[Start DATA EXCERPTS]
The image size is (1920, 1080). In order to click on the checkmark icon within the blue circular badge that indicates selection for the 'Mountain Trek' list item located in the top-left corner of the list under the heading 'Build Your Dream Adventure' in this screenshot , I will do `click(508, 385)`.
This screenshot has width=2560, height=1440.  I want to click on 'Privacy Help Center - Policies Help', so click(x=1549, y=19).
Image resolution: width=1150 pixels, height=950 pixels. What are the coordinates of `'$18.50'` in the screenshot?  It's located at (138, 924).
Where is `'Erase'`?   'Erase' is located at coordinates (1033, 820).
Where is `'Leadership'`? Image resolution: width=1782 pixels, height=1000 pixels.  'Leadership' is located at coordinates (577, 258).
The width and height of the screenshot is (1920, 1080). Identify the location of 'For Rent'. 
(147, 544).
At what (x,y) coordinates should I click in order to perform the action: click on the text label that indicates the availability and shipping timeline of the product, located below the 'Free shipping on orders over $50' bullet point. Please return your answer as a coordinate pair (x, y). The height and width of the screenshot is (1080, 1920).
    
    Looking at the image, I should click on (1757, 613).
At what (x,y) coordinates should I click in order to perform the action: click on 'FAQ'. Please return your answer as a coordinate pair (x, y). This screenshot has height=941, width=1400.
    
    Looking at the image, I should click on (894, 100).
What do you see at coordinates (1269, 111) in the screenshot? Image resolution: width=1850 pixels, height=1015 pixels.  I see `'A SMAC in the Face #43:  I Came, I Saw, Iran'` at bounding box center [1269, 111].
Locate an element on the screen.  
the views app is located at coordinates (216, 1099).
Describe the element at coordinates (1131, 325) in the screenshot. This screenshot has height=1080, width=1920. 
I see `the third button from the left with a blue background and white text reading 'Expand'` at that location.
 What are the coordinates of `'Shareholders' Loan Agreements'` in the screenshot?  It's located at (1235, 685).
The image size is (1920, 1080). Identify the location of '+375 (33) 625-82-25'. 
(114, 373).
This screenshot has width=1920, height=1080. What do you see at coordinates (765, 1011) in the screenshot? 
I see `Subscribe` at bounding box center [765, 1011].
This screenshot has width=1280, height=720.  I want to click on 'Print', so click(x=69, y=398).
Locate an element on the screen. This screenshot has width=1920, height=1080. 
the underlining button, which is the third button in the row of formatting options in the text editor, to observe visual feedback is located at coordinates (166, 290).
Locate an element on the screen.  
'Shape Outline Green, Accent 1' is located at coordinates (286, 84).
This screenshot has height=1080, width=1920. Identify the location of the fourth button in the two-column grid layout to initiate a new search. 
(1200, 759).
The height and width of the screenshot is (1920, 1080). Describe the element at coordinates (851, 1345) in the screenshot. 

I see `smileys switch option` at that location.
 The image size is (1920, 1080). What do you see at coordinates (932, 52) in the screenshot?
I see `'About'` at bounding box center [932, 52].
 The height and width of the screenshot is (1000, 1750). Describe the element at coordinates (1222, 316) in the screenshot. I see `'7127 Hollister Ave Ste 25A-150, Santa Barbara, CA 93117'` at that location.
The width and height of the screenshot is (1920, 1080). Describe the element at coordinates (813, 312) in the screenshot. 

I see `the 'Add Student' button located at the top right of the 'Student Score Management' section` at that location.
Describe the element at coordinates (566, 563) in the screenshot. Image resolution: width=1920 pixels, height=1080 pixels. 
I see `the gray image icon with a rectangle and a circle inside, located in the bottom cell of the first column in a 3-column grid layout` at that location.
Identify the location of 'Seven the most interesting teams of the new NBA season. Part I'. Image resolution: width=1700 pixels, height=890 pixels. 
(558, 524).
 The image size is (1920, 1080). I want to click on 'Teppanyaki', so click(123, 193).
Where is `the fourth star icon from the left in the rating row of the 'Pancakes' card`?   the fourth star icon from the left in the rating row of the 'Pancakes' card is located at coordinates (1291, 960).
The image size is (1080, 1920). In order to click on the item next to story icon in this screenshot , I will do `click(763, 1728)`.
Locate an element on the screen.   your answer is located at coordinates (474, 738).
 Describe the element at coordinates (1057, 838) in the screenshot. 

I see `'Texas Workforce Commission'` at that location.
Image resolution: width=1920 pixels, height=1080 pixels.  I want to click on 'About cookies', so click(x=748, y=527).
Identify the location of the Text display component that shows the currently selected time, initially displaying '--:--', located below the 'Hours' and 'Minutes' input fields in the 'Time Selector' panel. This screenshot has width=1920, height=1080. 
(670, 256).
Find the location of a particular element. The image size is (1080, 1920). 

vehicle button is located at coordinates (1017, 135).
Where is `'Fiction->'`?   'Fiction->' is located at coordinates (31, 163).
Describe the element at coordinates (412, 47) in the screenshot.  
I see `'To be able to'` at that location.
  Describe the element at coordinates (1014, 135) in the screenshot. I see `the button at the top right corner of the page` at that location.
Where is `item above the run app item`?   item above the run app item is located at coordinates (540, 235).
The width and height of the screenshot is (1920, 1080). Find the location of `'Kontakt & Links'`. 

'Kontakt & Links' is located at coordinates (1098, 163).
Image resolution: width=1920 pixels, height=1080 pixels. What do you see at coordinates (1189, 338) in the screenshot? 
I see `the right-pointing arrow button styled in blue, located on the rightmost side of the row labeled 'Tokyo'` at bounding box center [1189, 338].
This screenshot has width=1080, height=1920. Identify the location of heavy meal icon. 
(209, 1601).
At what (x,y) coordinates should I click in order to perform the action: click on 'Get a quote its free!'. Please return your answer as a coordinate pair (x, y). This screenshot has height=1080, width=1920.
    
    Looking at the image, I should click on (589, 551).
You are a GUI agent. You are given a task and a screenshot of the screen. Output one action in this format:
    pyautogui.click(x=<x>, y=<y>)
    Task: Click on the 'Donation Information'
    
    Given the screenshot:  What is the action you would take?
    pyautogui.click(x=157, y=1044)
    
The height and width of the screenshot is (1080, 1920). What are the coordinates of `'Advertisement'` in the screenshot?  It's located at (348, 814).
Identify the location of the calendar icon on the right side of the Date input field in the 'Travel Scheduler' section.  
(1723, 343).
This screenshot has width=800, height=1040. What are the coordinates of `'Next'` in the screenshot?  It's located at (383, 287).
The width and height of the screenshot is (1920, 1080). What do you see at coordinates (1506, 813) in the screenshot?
[End DATA EXCERPTS]
Set down lines of the listing above verbatim, starting with the line containing "Describe the element at coordinates (412, 47)" and going on through the line containing "Looking at the image, I should click on (589, 551).".

WORKED ANSWER →
Describe the element at coordinates (412, 47) in the screenshot.  
I see `'To be able to'` at that location.
  Describe the element at coordinates (1014, 135) in the screenshot. I see `the button at the top right corner of the page` at that location.
Where is `item above the run app item`?   item above the run app item is located at coordinates (540, 235).
The width and height of the screenshot is (1920, 1080). Find the location of `'Kontakt & Links'`. 

'Kontakt & Links' is located at coordinates (1098, 163).
Image resolution: width=1920 pixels, height=1080 pixels. What do you see at coordinates (1189, 338) in the screenshot? 
I see `the right-pointing arrow button styled in blue, located on the rightmost side of the row labeled 'Tokyo'` at bounding box center [1189, 338].
This screenshot has width=1080, height=1920. Identify the location of heavy meal icon. 
(209, 1601).
At what (x,y) coordinates should I click in order to perform the action: click on 'Get a quote its free!'. Please return your answer as a coordinate pair (x, y). This screenshot has height=1080, width=1920.
    
    Looking at the image, I should click on (589, 551).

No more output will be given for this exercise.